Direct hepcidin inhibitors and agents preventing binding of hepcidin to ferroportin (clinical trials)

These agents may act through different mechanisms: inhibition of hepcidin production, neutralization of circulating hepcidin, protection of ferroportin from hepcidin inhibition, and inhibition of hepcidin-inducing signals (e.g. IL-6) [73].

Potential role of erythroferrone (pre-clinical investigation)

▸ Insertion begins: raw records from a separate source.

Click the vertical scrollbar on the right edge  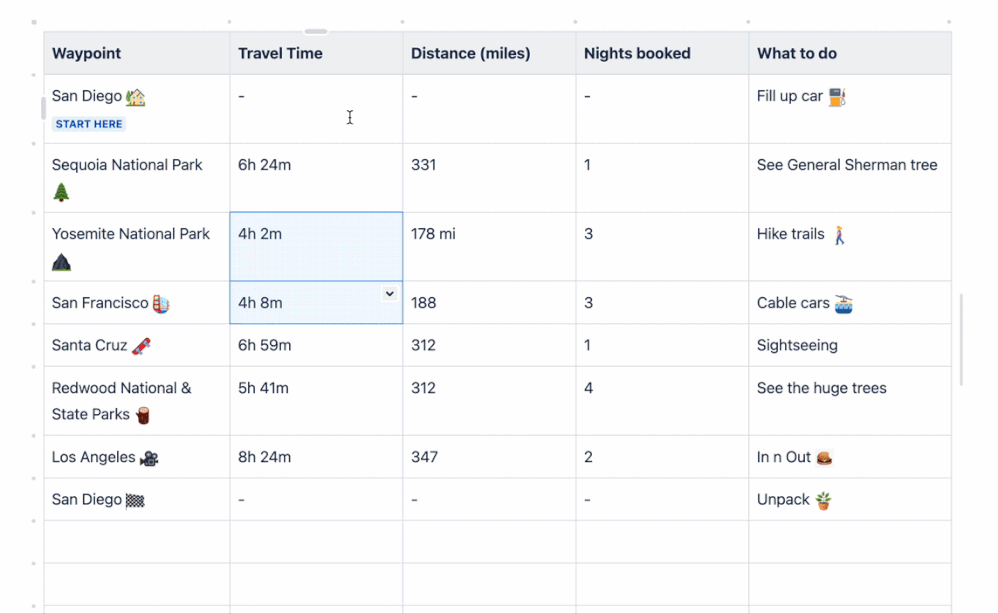(x=961, y=340)
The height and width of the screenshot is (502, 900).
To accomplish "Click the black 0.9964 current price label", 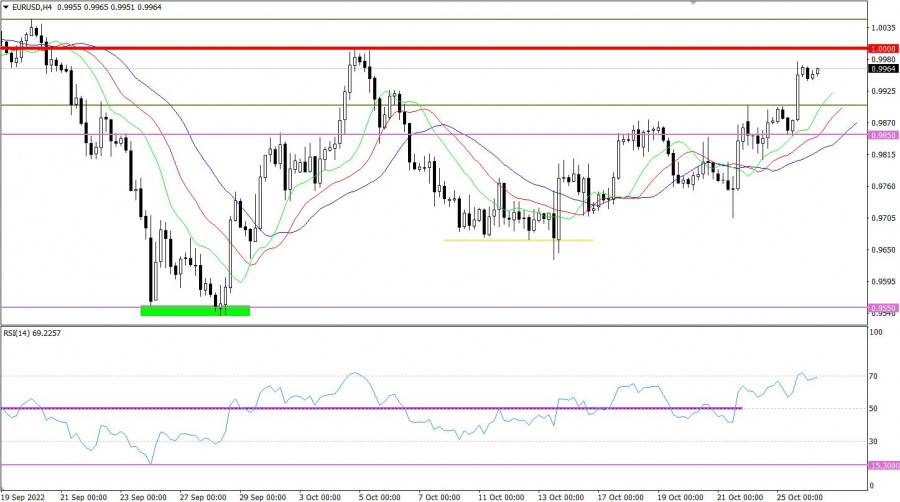I will coord(882,69).
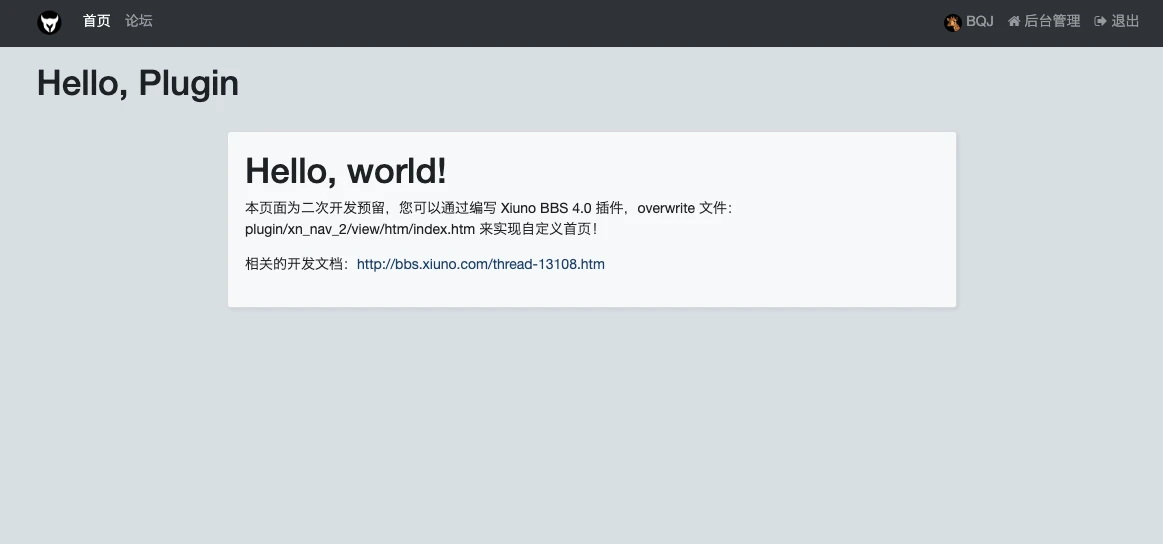Open the bbs.xiuno.com thread-13108 documentation link
The height and width of the screenshot is (544, 1163).
[480, 264]
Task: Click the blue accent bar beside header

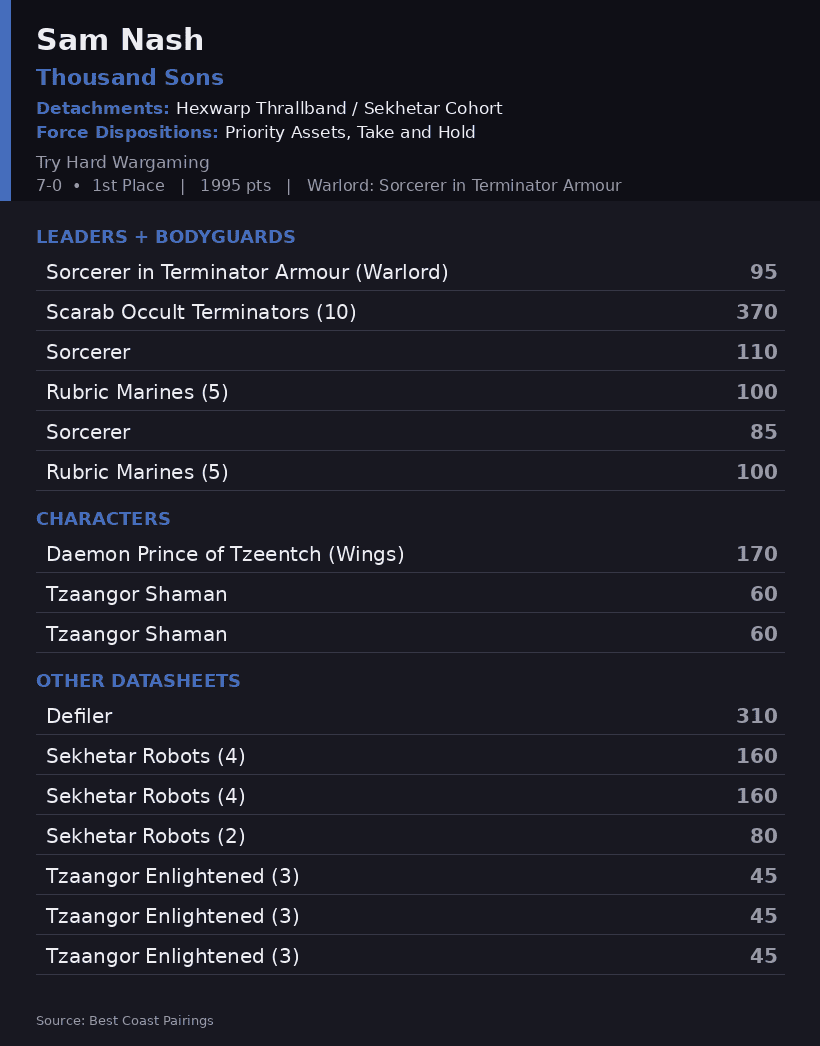Action: tap(5, 100)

Erythroferrone (ERFE) inhibits liver hepcidin synthesis during stress erythropoiesis, ensuring sufficient iron supply for bone marrow erythroblasts, and therefore ERFE has been suggested to protect against AI [74]. Some experimental research has confirmed the inhibitory effect of ERFE on hepcidin [75], however the inhibitory effect of ERFE on hepcidin was not evident in a population of rheumatoid arthritis patients [76].

Contributory factors

It is wise to correct modifiable patient factors contributing to anemia. Vitamin deficiencies should be replenished: vitamin B12, folic acid, and vitamin D. However, we must remember that vitamin deficiencies are rare in patients hospitalized in the ICU: in one study only 2% of patients had a vitamin B12 deficiency and another 2% had a folic acid deficiency [77], while in another study 2.4% of surgical patients had a vitamin B12/folic acid deficiency [26]. If possible, pharmacological agents leading to anemia should be discontinued: nonsteroidal anti-inflammatory drugs, antiplatelet agents, heparins, angiotensin-converting enzyme inhibitors, proton pump inhibitors, neuroleptics, penicillin derivatives (e.g. piperacillin), cephalosporins (e.g. ceftriaxone), and trimethoprim-sulphametoxazole [78, 79].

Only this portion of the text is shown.